MEMBER UPDATE: March 31, 4:00PM
Rent’s Due: Now What?
For many Ontarians, rent is due on Wednesday, but with so many people out of work because of the COVID-19 pandemic, actually paying seems impossible. Many people are on the hook to pay rent on the first of the month with little to no means to do it.
What happens if tenants can't afford rent?
A court order granted on March 19, 2020 suspended the enforcement of eviction orders across Ontario, including for non-payment of rent. Moreover, the Landlord and Tenant Board (LTB) will not issue any new eviction orders until further notice, all eviction-related hearings have been suspended and all scheduled evictions have been postponed. While Premier Ford’s statement regarding non-payment of rent for tenants in financial crisis has raised concern among community housing providers and landlords, the Province is encouraging “landlords and tenants to work together during this difficult time to establish fair arrangements to keep tenants in their homes."
As such, proper communication between landlord and tenant is important around rent.
Many tenants may face reduced hours or layoffs during this time. Community housing providers are encouraged to act with compassion when responding to these circumstances:
- Be proactive and communicate with tenants through all available channels on how tenants can report changes to their income (e.g. by phone, email or in writing). Don’t wait to send out annual review packages.
- Reduce the rent for RGI tenants affected by reduced hours or layoffs on the 1st day of the month following the change in income (best practice is the receipt of last pay).
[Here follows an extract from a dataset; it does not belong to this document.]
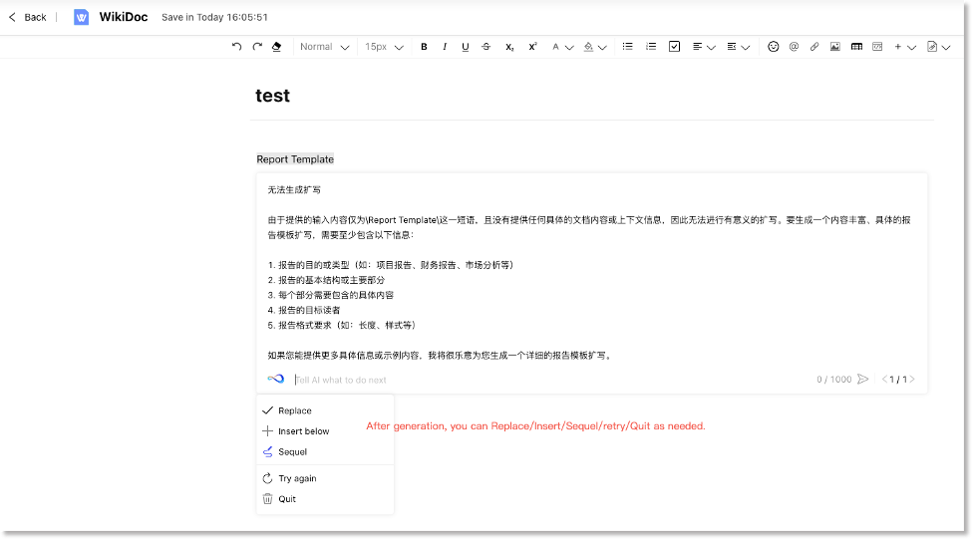
Task: Click Try again to regenerate
Action: (297, 478)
NOTE: Service Managers may provide specific instructions around how to address RGI calculations in the current situation, so make sure to check with them for the most up-to-date information.
- Ask your Service Manager for direction on how to approach RGI recalculations if your organization does not have the capacity to perform this work under your current operational protocol (e.g. staff working remotely without access to tools.) Update your organization’s business continuity plan to reflect these priorities.
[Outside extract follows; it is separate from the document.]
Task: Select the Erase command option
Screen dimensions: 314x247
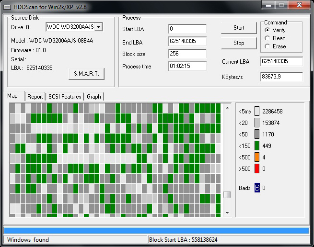Action: [x=267, y=46]
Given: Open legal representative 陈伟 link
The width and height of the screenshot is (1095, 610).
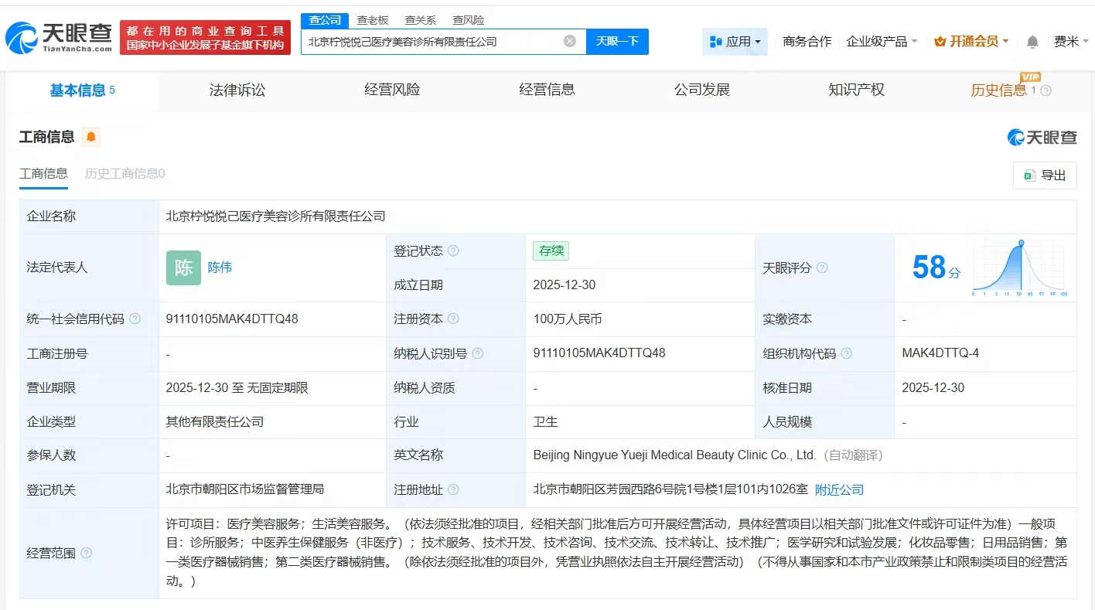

- Be reasonable and flexible with follow up efforts regarding verification documents such as Records of Employment (ROE) and letters from employers. Check with your Service Manager to confirm if emails from employers are acceptable.
- If tenants are not able to pay their rent in full, ask them to pay what they can towards their rent and agree to a payment plan.
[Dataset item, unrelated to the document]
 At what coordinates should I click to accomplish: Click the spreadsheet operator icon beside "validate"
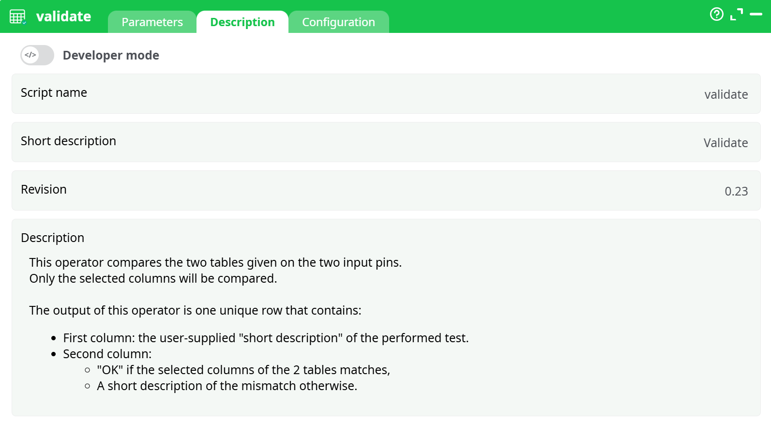point(18,16)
- Refer tenants to available federal and provincial supports, including Employment Insurance, the Canada Emergency Response Benefit (application launching in early April), Ontario Works and Ontario Disability Support Program (see below for more information).
- Consider waiving non-sufficient funds (NSF) fees on cheques during the pandemic.
- Consider halting rent increases on market rate tenants. Check with your Service Manager to see if you can offer RGI subsidies to market residents if you are under your RGI targets in order to meet Service Level Standards.
- In light of the anticipated number of rent payment issues, consider redeploying staff capacity that would be allocated to the issuance of eviction notices and LTB hearings to support screening tenant calls related to rent payments and to develop strategies to extend compassion to tenants in financial need.
- Given the federal government has been flooded with Employment Insurance (EI) applications and the Canada Emergency Response Benefit (CERB) will not be available until mid-April at the earliest, in addition to municipalities likely receiving large volumes of applications for Ontario Works (OW), housing providers should expect significant delays in tenants accessing these funding streams.
- ONPHA will continue to update our members on information on application processes and eligibility criteria for income supports and benefits available to tenants in the days ahead.
What assistance is available for renters?
- The Canada Emergency Response Benefit (CERB) will provide $2,000/month for 4 months for workers that have lost their jobs or are unable to work due to COVID-19, available from March 15 until October 3, 2020. Applications will be available in early April, with funding expected to begin flowing within ten days.
- An additional $300/child through the Canada Child Benefit (CCB) for 2019-20 will be delivered as part of the scheduled CCB payment in May (those already receiving the CCB do not need to re-apply)
- One-time top-up payment through the Goods and Services Tax (GST) credit for low- and modest-income individuals and families will give close to $400 for individuals and $600 for couples. No application necessary – if you are eligible, you will receive the credit automatically.
- 75% wage subsidy for businesses and charities will help keep and return workers to the payroll. Further information to be determined.
- The Province is suspending time-of-use electricity rates, holding electricity prices to off-peak rates for 45 days, which is expected to reduce rates by over 50 per cent. This discount will be applied automatically to electricity bills without the need for customers to fill out an application form.
- The Province is investing $52 million to expand access to Emergency Assistance for Ontarians financially impacted by COVID-19. Applications are available through Ontario Works.
- Current social assistance recipients receiving benefits through Ontario Works and Ontario Disability Support Program will be able to access discretionary benefits.
- A one-time payment of $200/child up to 12 years of age ($250 for children with disabilities) to help families in need of childcare. Application process to be determined.
- A proposal to double the Guaranteed Annual Income System (GAINS) payment for low-income seniors for six-months. Further information to be determined.